APSE's (Association for Public Service Excellence) response to the Spending Review.
Local government is at the heart of communities, critical to how the UK responds to the pandemic, but today’s Spending Review, announced by Chancellor Rishi Sunak, has indicated the scant regard with which council frontline services are viewed. Whilst there is something of a bonanza, for NHS and defence spending, it is clear the Chancellor does not hold local council services with the same level of affection. The £3 BN announced for local councils is short-changing those that continue to be fundamental to the response to the ongoing pandemic, coping with huge increases in demand on services and the associated exponential costs.
Whilst we welcome the bidding pots for ‘levelling up’ this will not direct a penny more into revenue streams which councils desperately need. There is no point in local vanity projects if they cannot be maintained in the longer-term by fundamentally rethinking how we resource and finance councils. Too many big issues have been kicked down the road; from funding social care to developing local green economies. Once again councils are treated to a short term fix of funding without the longer-term structural changes and financial certainty that, as a critical part of the public sector, they deserve.

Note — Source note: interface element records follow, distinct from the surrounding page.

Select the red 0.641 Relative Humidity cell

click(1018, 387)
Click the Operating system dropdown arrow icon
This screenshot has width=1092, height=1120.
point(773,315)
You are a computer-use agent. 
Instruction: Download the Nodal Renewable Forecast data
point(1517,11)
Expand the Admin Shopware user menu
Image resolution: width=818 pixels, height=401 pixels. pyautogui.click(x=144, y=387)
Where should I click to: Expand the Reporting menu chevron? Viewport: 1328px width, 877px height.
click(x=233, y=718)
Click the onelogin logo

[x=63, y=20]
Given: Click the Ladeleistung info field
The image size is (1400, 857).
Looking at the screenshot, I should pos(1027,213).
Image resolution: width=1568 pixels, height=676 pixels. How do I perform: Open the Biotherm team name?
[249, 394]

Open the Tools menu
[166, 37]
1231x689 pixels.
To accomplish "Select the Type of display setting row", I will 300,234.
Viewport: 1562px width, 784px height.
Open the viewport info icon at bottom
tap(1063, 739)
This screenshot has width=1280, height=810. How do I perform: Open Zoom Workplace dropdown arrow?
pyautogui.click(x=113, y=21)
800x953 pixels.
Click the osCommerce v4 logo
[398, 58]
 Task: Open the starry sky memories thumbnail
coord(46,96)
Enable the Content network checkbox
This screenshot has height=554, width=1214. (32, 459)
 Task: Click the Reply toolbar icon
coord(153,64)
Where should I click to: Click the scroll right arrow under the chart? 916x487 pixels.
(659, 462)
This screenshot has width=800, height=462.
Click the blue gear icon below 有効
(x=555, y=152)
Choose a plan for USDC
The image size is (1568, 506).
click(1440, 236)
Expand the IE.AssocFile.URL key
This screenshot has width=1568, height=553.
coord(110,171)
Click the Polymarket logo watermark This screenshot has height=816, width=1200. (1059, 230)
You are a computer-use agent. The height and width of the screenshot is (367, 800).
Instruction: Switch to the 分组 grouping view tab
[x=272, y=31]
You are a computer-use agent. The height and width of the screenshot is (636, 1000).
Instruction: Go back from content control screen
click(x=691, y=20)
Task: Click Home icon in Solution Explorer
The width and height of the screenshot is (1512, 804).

As to the public sector pay freeze? Are we seriously suggesting that people who bury the dead or feed the vulnerable or help the homeless off the streets are lesser key workers than those with an NHS logo on their pay slip? This is not about the politics of envy, setting public to private or public to NHS workers against each other but basic decency. Council workers have risen to the challenge and this will feel like a kick in the teeth to many of them.
ENDS
APSE (Association for Public Service Excellence) is a not-for-profit local government organisation working with over 300 councils across the UK.